Мёртвый хватает живого
Шрифт:
— У депутата? Видела, ну и что? Из тебя бы вытекло столько крови, и ты была бы белая.
— Ты совсем как взрослая, Динка.
«Вот это правда», — довольно подумала Дина.
— Мама, ты так сильно сжимаешь мне руку, что я её не чувствую.

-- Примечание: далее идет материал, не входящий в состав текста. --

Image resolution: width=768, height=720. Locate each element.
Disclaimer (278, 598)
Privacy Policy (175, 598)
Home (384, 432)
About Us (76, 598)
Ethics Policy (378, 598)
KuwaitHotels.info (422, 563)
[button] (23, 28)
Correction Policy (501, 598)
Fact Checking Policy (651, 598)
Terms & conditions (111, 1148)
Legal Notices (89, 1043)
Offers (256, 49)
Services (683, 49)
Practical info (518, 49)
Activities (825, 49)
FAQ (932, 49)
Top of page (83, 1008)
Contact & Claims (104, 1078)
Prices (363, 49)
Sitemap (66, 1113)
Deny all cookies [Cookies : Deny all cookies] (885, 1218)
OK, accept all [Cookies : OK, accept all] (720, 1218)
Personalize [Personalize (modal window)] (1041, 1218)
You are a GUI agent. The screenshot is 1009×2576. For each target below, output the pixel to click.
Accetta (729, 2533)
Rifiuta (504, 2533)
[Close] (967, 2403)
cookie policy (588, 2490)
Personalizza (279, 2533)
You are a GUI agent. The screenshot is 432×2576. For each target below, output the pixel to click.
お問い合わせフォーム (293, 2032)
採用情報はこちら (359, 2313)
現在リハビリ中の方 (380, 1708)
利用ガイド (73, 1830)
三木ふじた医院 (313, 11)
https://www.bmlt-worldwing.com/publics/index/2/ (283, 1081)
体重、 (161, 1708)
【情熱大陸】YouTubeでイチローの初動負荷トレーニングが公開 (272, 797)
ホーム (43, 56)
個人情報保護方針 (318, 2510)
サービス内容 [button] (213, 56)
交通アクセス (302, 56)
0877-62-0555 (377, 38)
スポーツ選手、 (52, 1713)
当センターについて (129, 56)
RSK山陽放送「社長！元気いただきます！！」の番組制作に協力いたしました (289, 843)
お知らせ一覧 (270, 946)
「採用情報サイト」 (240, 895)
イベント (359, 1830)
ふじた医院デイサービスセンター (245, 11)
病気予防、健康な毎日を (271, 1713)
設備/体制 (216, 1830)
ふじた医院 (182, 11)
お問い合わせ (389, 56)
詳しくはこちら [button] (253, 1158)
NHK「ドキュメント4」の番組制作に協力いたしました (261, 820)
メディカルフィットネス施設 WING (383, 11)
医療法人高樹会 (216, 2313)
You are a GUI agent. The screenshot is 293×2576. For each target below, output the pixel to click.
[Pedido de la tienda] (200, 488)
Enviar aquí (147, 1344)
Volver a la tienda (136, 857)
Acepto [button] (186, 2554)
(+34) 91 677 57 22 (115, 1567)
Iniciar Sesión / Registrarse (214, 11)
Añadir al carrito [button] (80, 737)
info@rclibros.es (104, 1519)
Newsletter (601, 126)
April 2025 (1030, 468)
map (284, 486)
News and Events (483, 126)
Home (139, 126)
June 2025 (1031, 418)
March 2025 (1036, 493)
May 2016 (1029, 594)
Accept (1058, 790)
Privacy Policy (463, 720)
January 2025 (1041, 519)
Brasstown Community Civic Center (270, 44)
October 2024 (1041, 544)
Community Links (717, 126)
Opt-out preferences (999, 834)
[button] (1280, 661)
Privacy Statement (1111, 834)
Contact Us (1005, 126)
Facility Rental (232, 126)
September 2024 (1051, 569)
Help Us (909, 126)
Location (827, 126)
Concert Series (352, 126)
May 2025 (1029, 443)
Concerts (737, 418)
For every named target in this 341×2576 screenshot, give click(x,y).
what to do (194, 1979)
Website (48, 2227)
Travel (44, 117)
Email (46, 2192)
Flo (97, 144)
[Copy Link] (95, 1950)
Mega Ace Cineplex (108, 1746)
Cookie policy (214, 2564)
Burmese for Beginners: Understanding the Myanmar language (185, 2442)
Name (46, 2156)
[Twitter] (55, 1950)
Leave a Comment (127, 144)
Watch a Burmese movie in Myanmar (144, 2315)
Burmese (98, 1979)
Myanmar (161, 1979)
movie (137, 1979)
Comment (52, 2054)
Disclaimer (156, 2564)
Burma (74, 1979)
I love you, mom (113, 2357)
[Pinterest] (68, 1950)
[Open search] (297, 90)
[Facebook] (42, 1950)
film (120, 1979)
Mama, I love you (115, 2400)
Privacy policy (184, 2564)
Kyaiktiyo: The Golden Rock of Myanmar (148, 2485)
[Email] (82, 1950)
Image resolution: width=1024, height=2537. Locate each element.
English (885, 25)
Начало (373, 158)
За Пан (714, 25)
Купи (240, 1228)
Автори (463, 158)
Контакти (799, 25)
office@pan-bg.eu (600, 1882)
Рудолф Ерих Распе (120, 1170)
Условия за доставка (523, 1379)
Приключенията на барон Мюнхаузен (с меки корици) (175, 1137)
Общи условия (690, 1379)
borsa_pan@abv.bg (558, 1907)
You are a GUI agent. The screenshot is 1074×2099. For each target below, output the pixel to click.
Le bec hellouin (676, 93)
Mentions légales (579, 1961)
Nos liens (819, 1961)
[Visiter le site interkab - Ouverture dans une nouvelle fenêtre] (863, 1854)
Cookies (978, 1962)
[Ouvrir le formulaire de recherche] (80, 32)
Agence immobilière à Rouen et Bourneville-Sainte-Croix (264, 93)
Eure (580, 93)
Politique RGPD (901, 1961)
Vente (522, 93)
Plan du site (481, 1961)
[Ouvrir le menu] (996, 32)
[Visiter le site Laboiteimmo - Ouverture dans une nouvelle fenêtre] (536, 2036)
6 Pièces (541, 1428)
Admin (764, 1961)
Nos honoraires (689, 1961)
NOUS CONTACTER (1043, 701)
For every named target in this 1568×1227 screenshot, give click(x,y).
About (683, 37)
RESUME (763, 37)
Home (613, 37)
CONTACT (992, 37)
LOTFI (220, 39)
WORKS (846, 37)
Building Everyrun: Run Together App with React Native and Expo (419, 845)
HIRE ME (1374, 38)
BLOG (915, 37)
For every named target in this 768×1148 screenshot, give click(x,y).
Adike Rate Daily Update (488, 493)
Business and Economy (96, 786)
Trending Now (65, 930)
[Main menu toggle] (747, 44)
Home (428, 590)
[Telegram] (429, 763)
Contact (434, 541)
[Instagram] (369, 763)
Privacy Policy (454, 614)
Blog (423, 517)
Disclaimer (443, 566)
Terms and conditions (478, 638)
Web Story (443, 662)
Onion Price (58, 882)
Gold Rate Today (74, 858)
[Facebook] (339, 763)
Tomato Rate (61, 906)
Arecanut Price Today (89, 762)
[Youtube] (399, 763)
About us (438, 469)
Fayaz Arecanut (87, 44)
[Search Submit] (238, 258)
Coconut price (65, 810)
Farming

— Прости, пожалуйста. Это всё из-за голых людей, стрельбы и твоего обглоданного друга. Которому не больно. И той ужасной бабушки, что ест оператора. Все сошли с ума. Мне страшно за тебя, и я хочу поскорее домой.
— И на работу не пойдёшь?
— Не пойду.
— Мама, ты боишься коммунизма?
— Я всего боюсь. — Мама остановилась, опустилась перед Диной на корточки. — Всего, что может навредить тебе. Моя жизнь — это ты.
— Я руки не чувствую, мама. Наверное, ты передавила мне какую-нибудь
— Да что же это сегодня! — сказала мама, огляделась зачем-то и стала ощупывать руку Дины. — Рука как рука. Тут не больно? А здесь?
— Нигде не больно. Я превращаюсь в дяденьку. Я скоро стану как он. Он же сказал: все сёстры — братья. Я буду братом, и везде будет братство. Это и есть коммунизм. И мне не жалко будет руки и ноги. Меня, наверное, будут есть, а я буду радоваться.
— Дина, у тебя лоб холодный. У тебя шок.
— «Шок» — это шоколадка, мама.
— Шок — это когда боишься, — сказала мама. — Пошли скорее домой. Дома сразу в ванну. И чай с малиновым вареньем.
— У нас нет малинового варенья. Пока ты жила с папой, варенье было, потому что папа варил варенье. А теперь папа живёт на даче, а мы без папы. И я не боюсь. Это ты боишься. Ты злая, и не любишь людей. Папу тоже не любишь. Зря я тебя не укусила. Надо было укусить, когда я была на тебя сердитая, а теперь я стала навсегда добрая. Ты тоже будь доброй, пожалуйста. Дяденьку депутата почему-то боишься, а он добрый. И руку мне сдавила. Я уже и щеки не чувствую. У меня и рука, и голова отпадёт. Если я вся развалюсь, ты меня сшей.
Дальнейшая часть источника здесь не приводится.